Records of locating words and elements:
------

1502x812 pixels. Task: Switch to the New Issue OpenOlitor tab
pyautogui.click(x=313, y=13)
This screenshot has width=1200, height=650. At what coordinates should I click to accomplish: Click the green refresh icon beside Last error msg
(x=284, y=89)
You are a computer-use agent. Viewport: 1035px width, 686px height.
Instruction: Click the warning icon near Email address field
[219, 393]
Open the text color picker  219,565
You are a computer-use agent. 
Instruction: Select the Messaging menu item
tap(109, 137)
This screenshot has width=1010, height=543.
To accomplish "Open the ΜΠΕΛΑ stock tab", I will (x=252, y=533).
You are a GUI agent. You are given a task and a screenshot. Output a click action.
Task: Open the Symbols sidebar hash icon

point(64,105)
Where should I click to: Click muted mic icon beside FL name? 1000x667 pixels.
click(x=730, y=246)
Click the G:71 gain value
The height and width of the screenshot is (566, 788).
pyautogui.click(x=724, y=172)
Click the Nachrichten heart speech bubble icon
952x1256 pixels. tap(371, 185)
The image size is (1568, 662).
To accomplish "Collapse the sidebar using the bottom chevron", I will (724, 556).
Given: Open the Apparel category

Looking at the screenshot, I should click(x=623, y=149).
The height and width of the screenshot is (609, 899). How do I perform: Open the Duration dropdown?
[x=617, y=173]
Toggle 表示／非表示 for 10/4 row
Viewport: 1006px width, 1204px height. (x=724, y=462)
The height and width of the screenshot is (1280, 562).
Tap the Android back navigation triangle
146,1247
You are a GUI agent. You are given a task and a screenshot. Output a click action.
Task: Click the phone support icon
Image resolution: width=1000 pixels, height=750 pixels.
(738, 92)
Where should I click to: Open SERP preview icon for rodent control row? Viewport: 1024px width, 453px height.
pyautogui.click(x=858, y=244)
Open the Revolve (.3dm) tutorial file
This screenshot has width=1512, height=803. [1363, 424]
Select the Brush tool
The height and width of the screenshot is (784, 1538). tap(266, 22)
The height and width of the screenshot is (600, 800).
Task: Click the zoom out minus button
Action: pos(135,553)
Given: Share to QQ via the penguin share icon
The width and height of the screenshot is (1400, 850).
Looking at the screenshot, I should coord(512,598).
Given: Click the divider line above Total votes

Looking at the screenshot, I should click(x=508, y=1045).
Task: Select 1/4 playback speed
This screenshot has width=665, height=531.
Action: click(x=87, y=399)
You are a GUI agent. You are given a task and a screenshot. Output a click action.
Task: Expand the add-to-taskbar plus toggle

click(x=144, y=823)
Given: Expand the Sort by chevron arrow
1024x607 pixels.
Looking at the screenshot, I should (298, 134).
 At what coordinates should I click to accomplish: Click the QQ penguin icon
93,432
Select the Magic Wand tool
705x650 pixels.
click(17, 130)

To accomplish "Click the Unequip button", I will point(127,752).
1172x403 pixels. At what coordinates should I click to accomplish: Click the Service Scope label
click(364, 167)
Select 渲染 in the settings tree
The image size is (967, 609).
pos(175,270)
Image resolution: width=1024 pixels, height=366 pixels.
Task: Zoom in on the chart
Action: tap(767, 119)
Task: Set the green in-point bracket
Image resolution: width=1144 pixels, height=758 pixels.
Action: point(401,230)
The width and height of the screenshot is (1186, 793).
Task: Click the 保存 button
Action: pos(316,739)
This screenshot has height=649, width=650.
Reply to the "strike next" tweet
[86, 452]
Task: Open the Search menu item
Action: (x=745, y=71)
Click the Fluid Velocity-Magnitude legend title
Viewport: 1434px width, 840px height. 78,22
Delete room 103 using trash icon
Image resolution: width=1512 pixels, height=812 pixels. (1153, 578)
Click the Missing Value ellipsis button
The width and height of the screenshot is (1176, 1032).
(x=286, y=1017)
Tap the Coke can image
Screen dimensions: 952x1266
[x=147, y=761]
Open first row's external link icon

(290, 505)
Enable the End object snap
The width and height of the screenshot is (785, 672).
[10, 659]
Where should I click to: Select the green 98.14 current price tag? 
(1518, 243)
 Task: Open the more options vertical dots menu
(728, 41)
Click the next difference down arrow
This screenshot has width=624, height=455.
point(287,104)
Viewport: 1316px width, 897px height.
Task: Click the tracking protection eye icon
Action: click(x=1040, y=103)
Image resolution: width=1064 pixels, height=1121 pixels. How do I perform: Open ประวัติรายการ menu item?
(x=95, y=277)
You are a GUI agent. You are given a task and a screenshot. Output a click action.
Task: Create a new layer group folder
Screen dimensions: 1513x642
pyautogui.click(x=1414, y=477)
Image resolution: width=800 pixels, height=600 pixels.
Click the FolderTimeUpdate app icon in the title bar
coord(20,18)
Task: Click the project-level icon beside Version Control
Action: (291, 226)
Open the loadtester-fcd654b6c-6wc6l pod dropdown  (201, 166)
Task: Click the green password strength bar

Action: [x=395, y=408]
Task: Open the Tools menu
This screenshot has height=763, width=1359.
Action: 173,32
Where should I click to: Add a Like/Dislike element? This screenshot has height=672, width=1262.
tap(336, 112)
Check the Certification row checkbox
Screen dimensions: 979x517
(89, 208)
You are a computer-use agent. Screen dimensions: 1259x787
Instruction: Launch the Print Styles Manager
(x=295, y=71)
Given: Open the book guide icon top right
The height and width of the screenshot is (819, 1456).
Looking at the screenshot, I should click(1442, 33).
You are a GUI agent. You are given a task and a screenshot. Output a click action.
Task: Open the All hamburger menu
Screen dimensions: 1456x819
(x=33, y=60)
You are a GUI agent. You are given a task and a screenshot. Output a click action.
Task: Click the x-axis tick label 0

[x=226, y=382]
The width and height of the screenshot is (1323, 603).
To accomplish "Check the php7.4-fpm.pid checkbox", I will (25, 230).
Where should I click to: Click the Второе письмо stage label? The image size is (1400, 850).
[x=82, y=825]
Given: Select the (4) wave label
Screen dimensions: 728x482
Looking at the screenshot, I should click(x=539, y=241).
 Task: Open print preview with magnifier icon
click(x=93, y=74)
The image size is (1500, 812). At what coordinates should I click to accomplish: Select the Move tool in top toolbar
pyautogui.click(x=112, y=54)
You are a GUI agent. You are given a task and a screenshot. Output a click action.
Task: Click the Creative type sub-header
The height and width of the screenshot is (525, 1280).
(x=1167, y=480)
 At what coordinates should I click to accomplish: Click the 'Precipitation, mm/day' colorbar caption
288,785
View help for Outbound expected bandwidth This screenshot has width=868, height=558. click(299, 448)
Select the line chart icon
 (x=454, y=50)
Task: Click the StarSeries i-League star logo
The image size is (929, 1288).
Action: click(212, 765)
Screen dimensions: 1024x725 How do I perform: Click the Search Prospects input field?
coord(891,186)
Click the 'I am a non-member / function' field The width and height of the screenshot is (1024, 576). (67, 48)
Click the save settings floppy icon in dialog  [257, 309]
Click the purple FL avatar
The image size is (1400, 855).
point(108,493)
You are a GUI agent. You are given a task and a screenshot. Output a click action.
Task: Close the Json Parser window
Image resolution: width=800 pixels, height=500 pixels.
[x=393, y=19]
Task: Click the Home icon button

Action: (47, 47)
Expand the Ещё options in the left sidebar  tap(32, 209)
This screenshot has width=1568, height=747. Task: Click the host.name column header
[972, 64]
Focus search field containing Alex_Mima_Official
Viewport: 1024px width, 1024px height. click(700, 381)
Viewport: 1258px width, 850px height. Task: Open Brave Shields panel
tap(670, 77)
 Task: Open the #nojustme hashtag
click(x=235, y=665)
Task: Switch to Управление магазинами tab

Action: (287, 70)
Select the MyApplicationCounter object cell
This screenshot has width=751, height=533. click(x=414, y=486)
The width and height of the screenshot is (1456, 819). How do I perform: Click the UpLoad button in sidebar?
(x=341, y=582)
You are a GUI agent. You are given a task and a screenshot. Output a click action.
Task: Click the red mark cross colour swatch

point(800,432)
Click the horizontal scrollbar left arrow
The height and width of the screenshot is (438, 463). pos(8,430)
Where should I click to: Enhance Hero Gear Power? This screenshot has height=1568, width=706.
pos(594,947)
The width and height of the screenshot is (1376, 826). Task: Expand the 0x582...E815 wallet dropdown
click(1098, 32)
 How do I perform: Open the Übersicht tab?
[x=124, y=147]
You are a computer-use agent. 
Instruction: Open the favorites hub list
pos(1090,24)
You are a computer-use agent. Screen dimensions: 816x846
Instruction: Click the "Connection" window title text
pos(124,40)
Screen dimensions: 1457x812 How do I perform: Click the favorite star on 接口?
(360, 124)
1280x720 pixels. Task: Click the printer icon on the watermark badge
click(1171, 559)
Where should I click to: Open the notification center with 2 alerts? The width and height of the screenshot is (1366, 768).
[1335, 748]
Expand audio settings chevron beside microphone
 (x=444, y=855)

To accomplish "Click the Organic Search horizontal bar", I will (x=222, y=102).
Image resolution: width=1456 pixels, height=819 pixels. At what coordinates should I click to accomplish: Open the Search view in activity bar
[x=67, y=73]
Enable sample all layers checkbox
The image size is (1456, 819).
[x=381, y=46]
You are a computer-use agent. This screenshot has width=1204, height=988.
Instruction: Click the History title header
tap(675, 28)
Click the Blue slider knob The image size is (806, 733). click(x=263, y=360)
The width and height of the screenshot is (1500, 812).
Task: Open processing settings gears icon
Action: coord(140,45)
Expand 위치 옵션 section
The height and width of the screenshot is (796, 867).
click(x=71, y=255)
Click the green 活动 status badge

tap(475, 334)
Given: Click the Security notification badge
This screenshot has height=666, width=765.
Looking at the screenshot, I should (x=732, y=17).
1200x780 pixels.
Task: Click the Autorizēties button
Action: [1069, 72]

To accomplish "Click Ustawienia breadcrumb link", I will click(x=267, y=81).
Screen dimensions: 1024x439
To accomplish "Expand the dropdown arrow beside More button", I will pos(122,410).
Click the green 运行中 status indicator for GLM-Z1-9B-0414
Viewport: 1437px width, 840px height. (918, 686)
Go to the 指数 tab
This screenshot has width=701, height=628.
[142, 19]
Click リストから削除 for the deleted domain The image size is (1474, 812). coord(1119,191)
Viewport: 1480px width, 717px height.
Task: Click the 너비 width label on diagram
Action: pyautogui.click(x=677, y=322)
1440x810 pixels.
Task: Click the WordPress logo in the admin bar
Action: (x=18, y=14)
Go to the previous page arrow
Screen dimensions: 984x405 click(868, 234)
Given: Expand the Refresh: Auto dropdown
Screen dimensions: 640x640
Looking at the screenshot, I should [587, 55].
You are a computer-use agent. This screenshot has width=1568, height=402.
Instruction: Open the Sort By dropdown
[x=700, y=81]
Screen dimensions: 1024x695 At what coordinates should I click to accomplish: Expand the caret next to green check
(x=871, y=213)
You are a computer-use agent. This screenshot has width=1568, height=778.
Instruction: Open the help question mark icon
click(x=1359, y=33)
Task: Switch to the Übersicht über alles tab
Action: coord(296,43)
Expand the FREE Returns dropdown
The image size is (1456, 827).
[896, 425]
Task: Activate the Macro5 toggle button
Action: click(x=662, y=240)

------

* **Objective**:
Copy out the lines of the records above verbatim, everything from the line containing "Enable sample all layers checkbox" down to the line containing "tap(675, 28)".

* **Answer to this task**:
Enable sample all layers checkbox
The image size is (1456, 819).
[x=381, y=46]
You are a computer-use agent. This screenshot has width=1204, height=988.
Instruction: Click the History title header
tap(675, 28)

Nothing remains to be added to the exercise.